Its aim is to connect, signpost, encourage and motivate anyone with an interest in improving the lifestyle and well-being of individuals in care.  A large part of NAPA’s work is providing training for care staff so they can provide person centered activities for individuals in care settings.   

“Personal programmes are created from the needs, interests and abilities of the individual receiving care, so for example if four people are interested in art and six like gardening, separate groups are set up for them to enjoy these activities,” says Sue Trischitta, NAPA’s Training and Development Manager. “ Care staff will also consult with family members as well to get the full picture of the individual, so that everything an individual does has a personal meaning.”

There are two qualifications offered by NAPA ; the Level 2 Award in Supporting Activity Provision in Social Care and the Level 3 Certificate in Activity Provision in Social Care. Both qualifications were developed in partnership with OCN London and Skills for Care, specifically to meet the changing needs of the care sector.

The main aim is to build the understanding of the importance of activity and what activity is. The reality is that activity is everything a person does from the moment they get up in the morning until they go to sleep at night.

“Sometimes care staff may be carrying out an activity without really appreciating that they are actually doing an activity,” explains Sue. “ Chatting to a resident while helping them to wash and dress is an activity. If an individual’s day is full of moments of meaning, and conversations that are relevant then the individual’s quality of life will be enhanced.

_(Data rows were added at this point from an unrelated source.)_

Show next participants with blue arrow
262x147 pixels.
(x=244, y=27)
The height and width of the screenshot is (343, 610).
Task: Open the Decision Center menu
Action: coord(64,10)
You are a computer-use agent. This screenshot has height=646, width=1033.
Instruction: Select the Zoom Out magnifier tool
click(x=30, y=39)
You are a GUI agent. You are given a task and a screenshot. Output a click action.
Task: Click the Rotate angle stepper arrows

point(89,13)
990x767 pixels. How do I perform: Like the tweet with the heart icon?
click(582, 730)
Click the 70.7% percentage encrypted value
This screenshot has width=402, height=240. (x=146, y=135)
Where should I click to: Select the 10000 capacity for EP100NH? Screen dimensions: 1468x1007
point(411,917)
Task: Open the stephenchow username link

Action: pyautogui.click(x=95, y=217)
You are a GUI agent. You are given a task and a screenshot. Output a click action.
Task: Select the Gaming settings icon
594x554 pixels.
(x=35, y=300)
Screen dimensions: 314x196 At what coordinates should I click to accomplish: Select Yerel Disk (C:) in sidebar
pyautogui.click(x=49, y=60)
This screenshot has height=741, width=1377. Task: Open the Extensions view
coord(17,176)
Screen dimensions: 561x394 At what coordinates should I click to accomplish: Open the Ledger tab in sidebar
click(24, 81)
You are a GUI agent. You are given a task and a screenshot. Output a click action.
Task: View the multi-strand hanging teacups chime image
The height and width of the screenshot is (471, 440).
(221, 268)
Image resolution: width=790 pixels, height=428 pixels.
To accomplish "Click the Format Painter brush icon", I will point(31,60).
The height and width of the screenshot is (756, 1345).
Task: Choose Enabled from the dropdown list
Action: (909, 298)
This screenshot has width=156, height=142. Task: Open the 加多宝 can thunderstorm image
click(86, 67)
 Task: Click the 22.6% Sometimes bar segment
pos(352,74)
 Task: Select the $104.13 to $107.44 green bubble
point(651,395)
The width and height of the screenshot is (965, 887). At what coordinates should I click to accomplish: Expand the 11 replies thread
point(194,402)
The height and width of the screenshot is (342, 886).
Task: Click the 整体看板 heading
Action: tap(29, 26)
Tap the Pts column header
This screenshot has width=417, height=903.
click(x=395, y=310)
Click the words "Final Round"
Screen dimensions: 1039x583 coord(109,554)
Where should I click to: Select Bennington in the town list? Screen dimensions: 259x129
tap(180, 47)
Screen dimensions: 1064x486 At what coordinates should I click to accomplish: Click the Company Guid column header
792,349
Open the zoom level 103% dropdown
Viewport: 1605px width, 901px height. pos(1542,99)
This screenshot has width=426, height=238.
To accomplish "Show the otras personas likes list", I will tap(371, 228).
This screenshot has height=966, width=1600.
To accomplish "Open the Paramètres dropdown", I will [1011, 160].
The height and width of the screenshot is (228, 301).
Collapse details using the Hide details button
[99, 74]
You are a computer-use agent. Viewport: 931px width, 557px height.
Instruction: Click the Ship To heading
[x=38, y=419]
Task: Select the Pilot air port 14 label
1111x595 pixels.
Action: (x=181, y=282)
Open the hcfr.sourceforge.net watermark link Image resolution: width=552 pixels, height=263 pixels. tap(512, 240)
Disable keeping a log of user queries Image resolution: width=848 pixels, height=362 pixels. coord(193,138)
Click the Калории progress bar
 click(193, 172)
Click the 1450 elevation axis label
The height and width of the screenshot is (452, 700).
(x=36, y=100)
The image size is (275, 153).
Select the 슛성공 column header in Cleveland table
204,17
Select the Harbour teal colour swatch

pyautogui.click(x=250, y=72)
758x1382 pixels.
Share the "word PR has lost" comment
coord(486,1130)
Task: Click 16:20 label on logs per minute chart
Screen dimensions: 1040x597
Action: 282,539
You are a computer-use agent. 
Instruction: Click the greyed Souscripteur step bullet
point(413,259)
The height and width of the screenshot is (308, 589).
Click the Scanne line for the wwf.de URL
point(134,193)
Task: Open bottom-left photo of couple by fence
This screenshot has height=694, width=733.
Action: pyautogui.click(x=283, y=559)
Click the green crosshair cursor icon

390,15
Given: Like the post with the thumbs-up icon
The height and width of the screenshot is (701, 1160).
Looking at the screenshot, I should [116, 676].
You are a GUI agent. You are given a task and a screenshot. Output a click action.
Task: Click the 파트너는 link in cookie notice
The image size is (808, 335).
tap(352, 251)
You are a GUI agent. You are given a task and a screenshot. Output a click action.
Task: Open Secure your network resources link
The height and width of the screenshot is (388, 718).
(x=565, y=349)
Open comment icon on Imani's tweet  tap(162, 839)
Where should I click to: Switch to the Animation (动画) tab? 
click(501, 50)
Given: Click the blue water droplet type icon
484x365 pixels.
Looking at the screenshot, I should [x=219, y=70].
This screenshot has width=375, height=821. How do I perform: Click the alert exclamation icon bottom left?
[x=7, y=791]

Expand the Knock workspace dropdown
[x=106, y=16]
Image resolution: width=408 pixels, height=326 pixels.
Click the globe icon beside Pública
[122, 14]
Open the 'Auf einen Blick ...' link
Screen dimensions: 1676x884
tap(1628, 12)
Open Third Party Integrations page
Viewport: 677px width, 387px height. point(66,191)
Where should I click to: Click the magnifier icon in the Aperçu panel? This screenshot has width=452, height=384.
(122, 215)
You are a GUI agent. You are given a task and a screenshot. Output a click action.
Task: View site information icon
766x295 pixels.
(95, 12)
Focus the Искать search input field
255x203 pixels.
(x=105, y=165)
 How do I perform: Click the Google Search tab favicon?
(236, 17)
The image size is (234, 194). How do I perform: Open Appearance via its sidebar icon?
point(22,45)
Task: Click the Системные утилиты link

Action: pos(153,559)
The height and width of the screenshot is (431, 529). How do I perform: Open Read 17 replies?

As many care staff work shifts, it’s not feasible for care workers to attend classes at fixed times. Therefore, distance learning is the best option, with courses taught in a similar way to the Open University. Staff are set assignments which they deliver by email. These are then marked by Tutors, reviewed by Internal Verifiers and checked by OCN London’s External Verifiers.  

NAPA uses an innovative approach through the use of video assessment. On the Certificate in Activity Provision course, learners record their work and send it back as an email attachment to demonstrate how they have applied their learning in the workplace.  Other members of staff use video as a confidence-building tool as well. One exercise is asking people to do a piece to camera showing us how they support volunteers in the care home, some of these videos go on to be part of the induction for all care staff and volunteers.

“At first the students are often very shy, but by the second assessment they’re positively glowing and you can see the changes and their confidence growing,” says Sue. “One person said it changed her whole practice, by the end of the course she was working quite differently. The increased confidence this gives people has made a huge difference to the lives of the residents in their care.”

Both courses require a high level of commitment from the care workers as they usually have to complete their assignments at home. The Level 2 course takes four to six months and the Level 3 six to nine months. Both national qualifications are portable, so make a good addition to a cv and staff records.  NAPA is now looking at the possibility of developing higher qualifications at Level 4 and 5 in activity provision to keep pace with its ever growing importance. NAPA is also expanding the charity’s remit to the field of Learning Disability.